Task to carry out — Where the line with "Köpeğe parazit aşısı" appears below, start writing out lines exactly, and finish with the line with "TOP SELLERS (113, 594)", which is included; write out nothing else.

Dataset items
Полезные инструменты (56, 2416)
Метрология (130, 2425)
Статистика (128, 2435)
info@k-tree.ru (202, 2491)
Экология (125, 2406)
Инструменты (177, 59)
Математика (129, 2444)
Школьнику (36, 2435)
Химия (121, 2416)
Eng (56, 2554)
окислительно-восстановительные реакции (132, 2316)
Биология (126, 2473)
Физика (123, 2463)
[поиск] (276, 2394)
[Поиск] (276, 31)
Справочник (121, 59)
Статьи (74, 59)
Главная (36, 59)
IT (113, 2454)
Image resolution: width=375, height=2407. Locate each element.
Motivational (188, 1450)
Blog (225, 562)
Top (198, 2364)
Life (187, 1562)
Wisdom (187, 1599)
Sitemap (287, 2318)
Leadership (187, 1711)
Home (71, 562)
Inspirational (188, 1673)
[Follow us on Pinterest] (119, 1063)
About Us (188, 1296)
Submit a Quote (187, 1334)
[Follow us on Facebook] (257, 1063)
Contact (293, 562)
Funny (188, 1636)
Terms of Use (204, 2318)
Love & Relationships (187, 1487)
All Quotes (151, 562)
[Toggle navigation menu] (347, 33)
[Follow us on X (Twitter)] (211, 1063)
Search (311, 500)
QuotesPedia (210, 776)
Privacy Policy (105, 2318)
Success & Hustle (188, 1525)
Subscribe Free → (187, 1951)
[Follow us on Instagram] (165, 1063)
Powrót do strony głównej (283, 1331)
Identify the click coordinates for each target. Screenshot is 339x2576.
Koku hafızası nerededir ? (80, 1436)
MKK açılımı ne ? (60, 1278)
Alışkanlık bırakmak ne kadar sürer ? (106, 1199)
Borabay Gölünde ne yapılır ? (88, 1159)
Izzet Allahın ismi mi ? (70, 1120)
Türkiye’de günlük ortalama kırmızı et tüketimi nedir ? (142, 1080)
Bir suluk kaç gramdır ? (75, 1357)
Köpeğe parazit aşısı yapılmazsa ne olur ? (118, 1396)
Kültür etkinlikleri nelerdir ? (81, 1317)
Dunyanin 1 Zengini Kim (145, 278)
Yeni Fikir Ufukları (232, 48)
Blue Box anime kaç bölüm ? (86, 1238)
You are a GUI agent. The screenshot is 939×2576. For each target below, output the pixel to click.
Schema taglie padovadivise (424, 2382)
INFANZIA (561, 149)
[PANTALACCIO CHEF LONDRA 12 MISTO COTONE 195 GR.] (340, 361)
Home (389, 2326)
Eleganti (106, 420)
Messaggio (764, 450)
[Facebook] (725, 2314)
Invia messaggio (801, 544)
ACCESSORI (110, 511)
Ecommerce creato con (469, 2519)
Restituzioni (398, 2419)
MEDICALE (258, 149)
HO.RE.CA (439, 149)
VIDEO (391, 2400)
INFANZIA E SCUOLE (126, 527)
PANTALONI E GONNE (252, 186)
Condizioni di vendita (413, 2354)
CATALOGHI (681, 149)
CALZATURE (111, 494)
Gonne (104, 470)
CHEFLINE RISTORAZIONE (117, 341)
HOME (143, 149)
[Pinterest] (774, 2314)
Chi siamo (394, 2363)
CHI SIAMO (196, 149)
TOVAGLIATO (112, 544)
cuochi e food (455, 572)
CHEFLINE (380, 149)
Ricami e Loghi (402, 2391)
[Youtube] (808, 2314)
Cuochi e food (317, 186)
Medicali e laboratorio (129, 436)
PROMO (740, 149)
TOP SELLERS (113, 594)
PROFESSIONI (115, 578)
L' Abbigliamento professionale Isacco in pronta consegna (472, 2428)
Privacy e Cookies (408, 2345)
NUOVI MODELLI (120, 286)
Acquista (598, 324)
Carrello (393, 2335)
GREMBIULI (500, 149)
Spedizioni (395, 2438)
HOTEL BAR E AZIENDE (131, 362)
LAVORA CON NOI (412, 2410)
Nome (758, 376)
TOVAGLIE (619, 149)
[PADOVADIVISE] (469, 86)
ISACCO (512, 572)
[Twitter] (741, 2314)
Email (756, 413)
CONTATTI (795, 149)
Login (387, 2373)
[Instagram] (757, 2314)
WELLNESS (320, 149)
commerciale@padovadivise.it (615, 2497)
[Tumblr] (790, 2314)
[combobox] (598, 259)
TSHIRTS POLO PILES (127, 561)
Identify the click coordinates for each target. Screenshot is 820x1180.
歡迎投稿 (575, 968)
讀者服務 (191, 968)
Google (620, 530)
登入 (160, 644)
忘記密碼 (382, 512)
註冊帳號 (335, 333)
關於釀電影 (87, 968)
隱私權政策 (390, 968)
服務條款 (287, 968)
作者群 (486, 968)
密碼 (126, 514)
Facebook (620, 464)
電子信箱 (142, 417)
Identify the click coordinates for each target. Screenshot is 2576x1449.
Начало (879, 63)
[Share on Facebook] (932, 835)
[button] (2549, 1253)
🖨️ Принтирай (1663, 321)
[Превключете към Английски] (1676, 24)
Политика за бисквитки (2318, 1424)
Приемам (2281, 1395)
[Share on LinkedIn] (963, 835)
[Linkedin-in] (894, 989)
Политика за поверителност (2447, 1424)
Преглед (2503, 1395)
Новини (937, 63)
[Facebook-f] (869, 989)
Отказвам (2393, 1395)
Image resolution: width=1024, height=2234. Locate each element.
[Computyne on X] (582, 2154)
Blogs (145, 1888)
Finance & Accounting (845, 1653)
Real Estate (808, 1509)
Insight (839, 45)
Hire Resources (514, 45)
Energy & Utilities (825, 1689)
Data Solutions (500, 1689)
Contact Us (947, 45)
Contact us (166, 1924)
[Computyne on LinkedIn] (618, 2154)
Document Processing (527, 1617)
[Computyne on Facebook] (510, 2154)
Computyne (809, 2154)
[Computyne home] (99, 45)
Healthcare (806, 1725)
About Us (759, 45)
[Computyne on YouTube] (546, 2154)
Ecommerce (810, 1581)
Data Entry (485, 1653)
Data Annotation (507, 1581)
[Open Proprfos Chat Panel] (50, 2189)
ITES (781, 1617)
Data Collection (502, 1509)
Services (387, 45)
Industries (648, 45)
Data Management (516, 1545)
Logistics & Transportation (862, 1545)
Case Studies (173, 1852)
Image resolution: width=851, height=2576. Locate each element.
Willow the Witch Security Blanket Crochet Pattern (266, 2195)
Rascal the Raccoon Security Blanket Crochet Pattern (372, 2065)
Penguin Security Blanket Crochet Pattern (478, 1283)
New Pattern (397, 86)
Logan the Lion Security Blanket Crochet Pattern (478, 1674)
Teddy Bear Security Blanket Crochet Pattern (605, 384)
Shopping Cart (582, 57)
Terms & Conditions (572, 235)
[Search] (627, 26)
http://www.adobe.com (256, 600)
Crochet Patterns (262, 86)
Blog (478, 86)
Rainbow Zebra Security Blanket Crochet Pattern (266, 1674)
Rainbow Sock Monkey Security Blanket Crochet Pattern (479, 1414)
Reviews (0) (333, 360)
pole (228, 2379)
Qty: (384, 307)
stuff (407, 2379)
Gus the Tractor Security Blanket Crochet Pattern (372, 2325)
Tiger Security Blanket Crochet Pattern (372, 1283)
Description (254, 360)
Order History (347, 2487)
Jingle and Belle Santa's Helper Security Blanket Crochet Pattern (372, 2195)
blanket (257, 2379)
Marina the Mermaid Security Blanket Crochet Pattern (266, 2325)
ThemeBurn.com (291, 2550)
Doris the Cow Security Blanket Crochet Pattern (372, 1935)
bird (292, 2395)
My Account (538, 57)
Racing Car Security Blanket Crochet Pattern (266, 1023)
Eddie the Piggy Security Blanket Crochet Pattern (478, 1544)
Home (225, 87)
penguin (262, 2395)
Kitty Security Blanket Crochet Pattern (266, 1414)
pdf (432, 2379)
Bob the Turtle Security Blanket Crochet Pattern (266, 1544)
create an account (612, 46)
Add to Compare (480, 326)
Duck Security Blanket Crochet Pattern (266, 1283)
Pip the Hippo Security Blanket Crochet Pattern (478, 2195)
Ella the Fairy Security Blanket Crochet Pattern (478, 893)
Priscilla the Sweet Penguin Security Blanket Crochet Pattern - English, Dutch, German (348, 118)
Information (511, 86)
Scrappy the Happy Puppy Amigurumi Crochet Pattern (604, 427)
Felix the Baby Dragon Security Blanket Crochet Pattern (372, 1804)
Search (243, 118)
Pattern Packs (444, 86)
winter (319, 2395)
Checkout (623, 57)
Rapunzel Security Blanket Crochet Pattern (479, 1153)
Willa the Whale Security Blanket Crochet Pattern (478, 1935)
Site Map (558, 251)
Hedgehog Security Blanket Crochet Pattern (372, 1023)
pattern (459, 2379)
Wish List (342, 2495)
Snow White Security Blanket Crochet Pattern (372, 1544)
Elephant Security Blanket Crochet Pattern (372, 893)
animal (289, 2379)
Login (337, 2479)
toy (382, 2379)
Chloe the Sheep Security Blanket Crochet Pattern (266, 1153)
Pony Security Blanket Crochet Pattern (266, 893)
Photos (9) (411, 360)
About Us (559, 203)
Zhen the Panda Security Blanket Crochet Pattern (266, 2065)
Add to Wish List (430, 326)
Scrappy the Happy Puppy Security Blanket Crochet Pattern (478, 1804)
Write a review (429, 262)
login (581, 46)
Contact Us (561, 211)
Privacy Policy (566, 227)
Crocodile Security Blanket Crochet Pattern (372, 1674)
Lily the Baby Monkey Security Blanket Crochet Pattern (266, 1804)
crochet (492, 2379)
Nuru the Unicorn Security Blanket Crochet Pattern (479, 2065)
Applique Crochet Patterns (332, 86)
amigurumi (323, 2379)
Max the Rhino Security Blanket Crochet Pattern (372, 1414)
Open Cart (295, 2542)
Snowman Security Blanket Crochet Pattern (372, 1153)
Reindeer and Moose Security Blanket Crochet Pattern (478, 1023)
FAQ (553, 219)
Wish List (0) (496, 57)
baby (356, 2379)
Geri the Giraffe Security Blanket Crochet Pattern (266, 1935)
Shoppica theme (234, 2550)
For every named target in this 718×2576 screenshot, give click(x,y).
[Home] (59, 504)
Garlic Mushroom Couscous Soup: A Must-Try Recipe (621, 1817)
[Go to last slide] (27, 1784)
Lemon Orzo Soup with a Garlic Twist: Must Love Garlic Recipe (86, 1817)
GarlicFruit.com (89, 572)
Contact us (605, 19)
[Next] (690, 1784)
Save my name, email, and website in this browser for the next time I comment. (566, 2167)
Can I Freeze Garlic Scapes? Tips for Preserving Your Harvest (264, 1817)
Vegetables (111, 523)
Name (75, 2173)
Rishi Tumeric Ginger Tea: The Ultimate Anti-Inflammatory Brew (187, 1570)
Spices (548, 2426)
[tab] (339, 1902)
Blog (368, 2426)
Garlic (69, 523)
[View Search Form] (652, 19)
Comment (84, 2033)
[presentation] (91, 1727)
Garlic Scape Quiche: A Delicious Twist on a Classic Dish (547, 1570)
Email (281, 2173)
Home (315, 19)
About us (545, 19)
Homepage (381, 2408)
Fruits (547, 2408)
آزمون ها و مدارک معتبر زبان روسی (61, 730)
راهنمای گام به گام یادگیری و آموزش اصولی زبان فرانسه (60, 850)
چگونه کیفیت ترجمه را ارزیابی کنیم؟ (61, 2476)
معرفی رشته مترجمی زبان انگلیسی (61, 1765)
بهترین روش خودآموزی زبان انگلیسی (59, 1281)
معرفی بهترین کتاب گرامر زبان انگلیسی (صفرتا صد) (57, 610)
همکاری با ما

Finished task —
Köpeğe parazit aşısı yapılmazsa ne olur ? (118, 1396)
Kültür etkinlikleri nelerdir ? (81, 1317)
Dunyanin 1 Zengini Kim (145, 278)
Yeni Fikir Ufukları (232, 48)
Blue Box anime kaç bölüm ? (86, 1238)
You are a GUI agent. The screenshot is 939×2576. For each target below, output the pixel to click.
Schema taglie padovadivise (424, 2382)
INFANZIA (561, 149)
[PANTALACCIO CHEF LONDRA 12 MISTO COTONE 195 GR.] (340, 361)
Home (389, 2326)
Eleganti (106, 420)
Messaggio (764, 450)
[Facebook] (725, 2314)
Invia messaggio (801, 544)
ACCESSORI (110, 511)
Ecommerce creato con (469, 2519)
Restituzioni (398, 2419)
MEDICALE (258, 149)
HO.RE.CA (439, 149)
VIDEO (391, 2400)
INFANZIA E SCUOLE (126, 527)
PANTALONI E GONNE (252, 186)
Condizioni di vendita (413, 2354)
CATALOGHI (681, 149)
CALZATURE (111, 494)
Gonne (104, 470)
CHEFLINE RISTORAZIONE (117, 341)
HOME (143, 149)
[Pinterest] (774, 2314)
Chi siamo (394, 2363)
CHI SIAMO (196, 149)
TOVAGLIATO (112, 544)
cuochi e food (455, 572)
CHEFLINE (380, 149)
Ricami e Loghi (402, 2391)
[Youtube] (808, 2314)
Cuochi e food (317, 186)
Medicali e laboratorio (129, 436)
PROMO (740, 149)
TOP SELLERS (113, 594)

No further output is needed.